Home > Other > See What You Made Me Do > Page 31
See What You Made Me Do Page 31

by Jess Hill


  Police with attitudes like this need to make friends with reality. Domestic abuse is not just a crime – in fact, there may be no discernible crime committed at all. Victims need police to use their authority to protect them, to understand that domestic abuse is a complex pattern of behaviour that generally escalates over time, and is perpetrated by men who may be just as skilled at manipulating police as they are at manipulating their partners. Victims need police to accept that they may not be what police want them to be: the damsel in distress willing to do whatever police say. They have complicated links to the perpetrator, and have to weigh each action against his reaction; they are often operating within conditions of extreme trauma, and may, in the moment police arrive, be bound to their perpetrator by love, loyalty and children. Some police really get this. As one senior sergeant explained, ‘Family violence is … a love or hate thing, [police officers] are either fine to do it or they hate it. Because it’s a grey area and it’s not that fun like it is to go and catch a crook … It’s not as black and white.’

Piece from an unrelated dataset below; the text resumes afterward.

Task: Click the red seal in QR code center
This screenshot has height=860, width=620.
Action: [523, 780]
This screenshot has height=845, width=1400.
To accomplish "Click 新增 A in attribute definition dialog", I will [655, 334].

  Law professor Heather Douglas says police need to start attending domestic violence incidents with the primary goal of protecting the victim, no matter how many times the victim has called or how uncooperative they might be. ‘You want to get police understanding that women will leave eventually, probably, but they may not be ready today. So how do you make them safe? … I think the training is telling them to think that way, but most still revert back to the easy, incident-based, “beyond reasonable doubt” approach.’

  *

  In 2017, the acting Victoria Police commissioner, Shane Patton, announced that family violence would be pursued as urgently as terrorism. ‘The consequences of family violence are the same,’ he said. ‘We have death, we have serious trauma, we have serious injury and we have people impacted for the rest of their lives.’24 From 2018, Victoria Police’s five-year strategy involves replacing their family violence units with family violence investigation units, staffed by dedicated detectives and intelligence practitioners. These detectives target repeat offenders, and work with analysts and psychologists to predict escalating behaviour.25 In 2018, an additional 208 specialist family violence police were deployed across the state.

  While this is exactly the kind of leadership and change many have been screaming for, the success of such programs will depend on how well these units are integrated with the general duties of police and within the wider police culture. There’s no doubt it will be a vast improvement on what came before. But will it be the revolution in policing that victims need? We urgently need a system that women can trust, to get women reporting their abuse earlier, before their perpetrators entrap them. To return to an earlier statistic, it is estimated that more than 80 per cent of women living underground today have never reported to police.

  Given this, it doesn’t seem unreasonable to consider a radical response, as some other countries have: an entirely new model of policing that would revolutionise the way women report domestic abuse.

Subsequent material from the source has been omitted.